The agency is now offering free online tracking for priority mail shipments, free insurance and date-specific delivery so customers know whether a package will arrive in one, two or three days.
Postal officials said Wednesday they expect the changes to generate more than $500 million in new annual revenue. The changes -- including redesigned boxes and envelopes -- are effective immediately.
The improvements come as the Postal Service is reeling from losses this year totaling $3.9 billion. The agency has been trying to restructure its retail, delivery and mail-processing operations, but says its financial woes will worsen without help from Congress.
The changes to priority mail will help the Postal Service better compete with rivals FedEx and UPS in the increasingly lucrative area of shipping products purchased from online retailers, said Nagisa Manabe, the service's chief marketing and sales officer.

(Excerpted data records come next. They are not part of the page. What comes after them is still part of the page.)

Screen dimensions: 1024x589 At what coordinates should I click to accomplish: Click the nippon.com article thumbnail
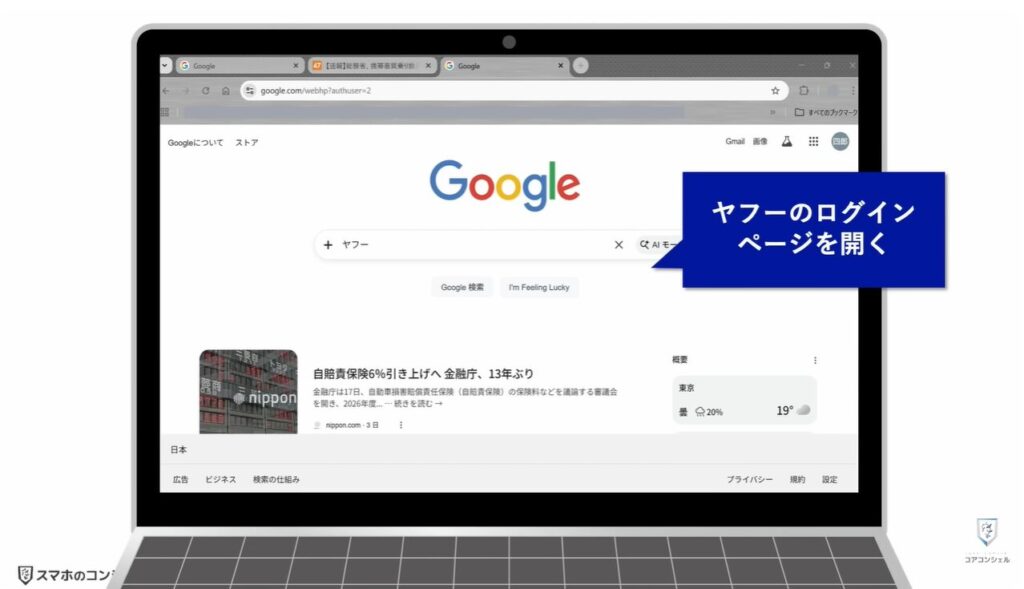coord(248,392)
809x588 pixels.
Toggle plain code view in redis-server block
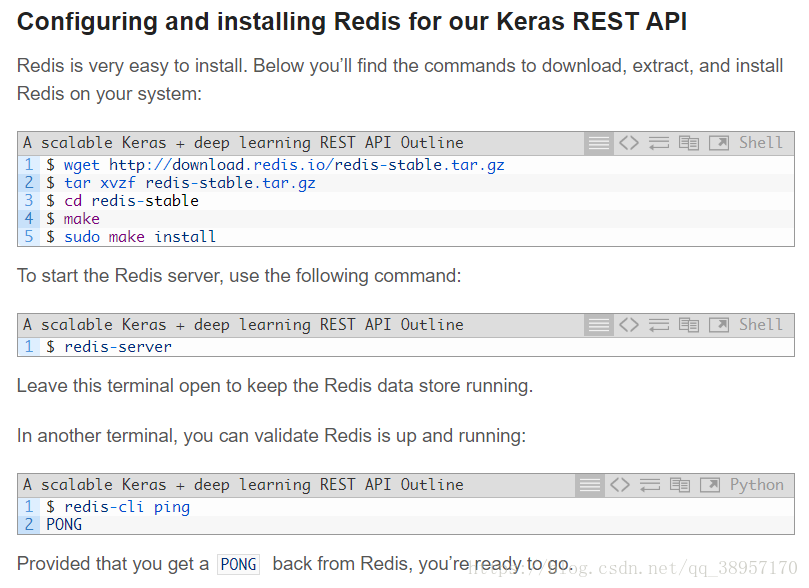click(628, 325)
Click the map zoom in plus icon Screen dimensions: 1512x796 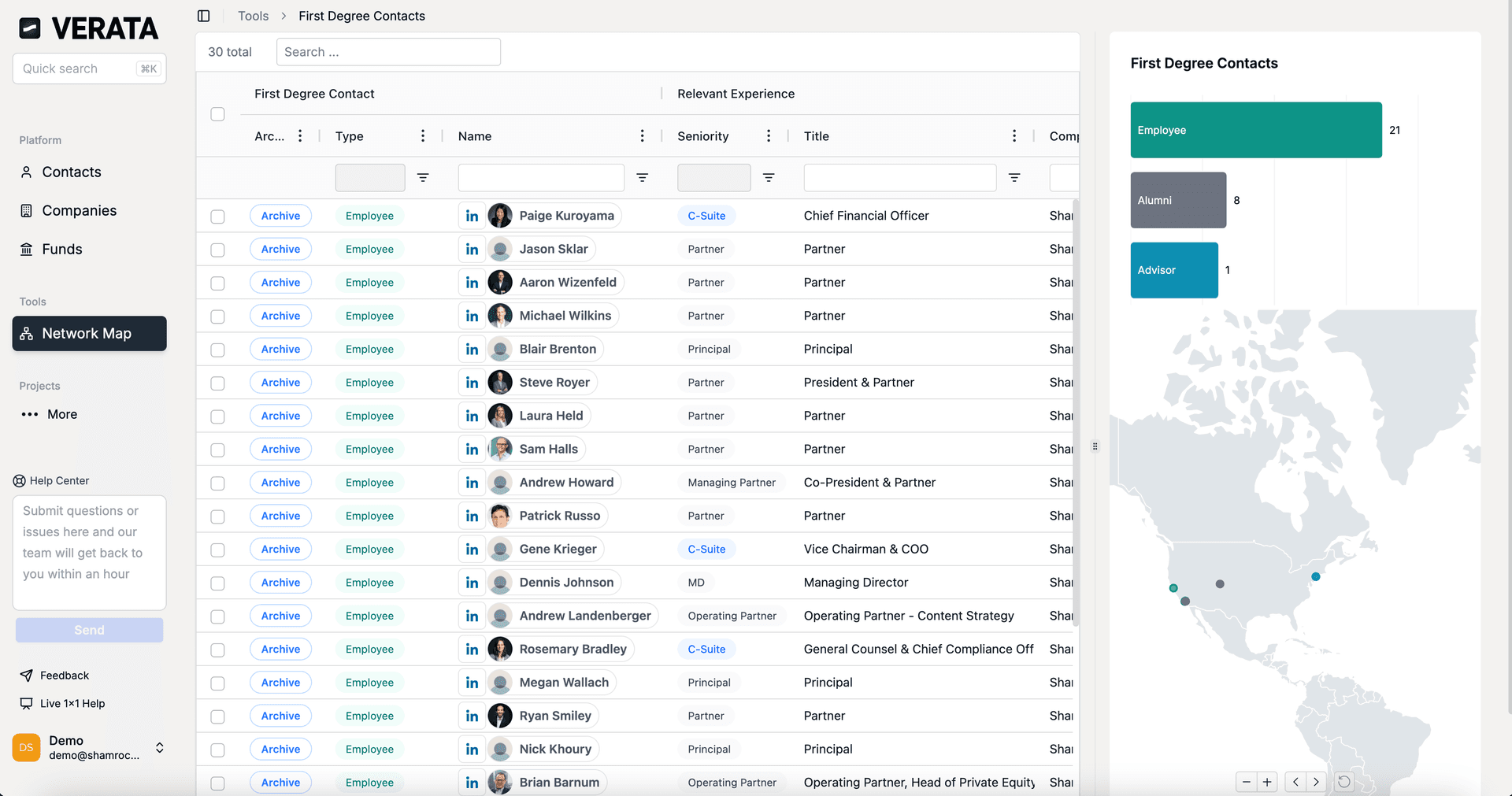(1267, 782)
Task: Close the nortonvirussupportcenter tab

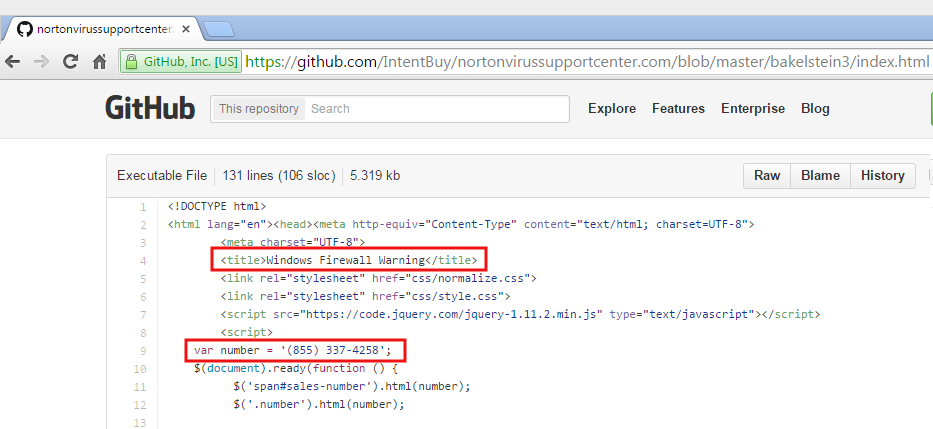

"We're looking at strong underlying growth as Americans increasingly shop online," Manabe said in a conference call with reporters. She estimated the sharp pace of growth would continue "well past 2020."
Until now, priority mail has been advertised as a 2-3 day delivery service, with customers unable to know exactly how long it would take for a parcel to reach its destination. That left too much uncertainty, Manabe said, especially for small businesses. Now, they will know the specific date on which a package will be delivered.
Demand from small business customers also helped convince the agency to offer free insurance, $50 coverage for most priority mail shipments and $100 coverage for priority mail bulk orders shippers.
As part of the changes, the service has rebranded its overnight express mail service as priority mail express. That service will still offer $100 of free insurance.
The Postal Service is launching a major advertising campaign to make customers aware of the new changes, including television ads starting next week. Newly designed priority mail boxes and envelopes are already appearing at high-volume post offices, and customers should see them nationwide within the next couple of weeks, Manabe said.
The service has struggled for years with declining mail volume and a 2006 congressional requirement that it make $5.6 billion annual payment to cover expected health care costs for future retirees, something no federal agency does.
The changes announced Wednesday come in one of the areas where the Postal Service can alter its business model without seeking congressional approval. The service would also like to end most Saturday mail delivery, but that has met resistance from federal lawmakers.
"I wish we had the flexibility to make that change," Postmaster General and CEO Patrick Donahoe said Wednesday.
A bipartisan Senate proposal would let the agency end Saturday delivery in a year and make changes that would reduce pensions and retiree health care costs.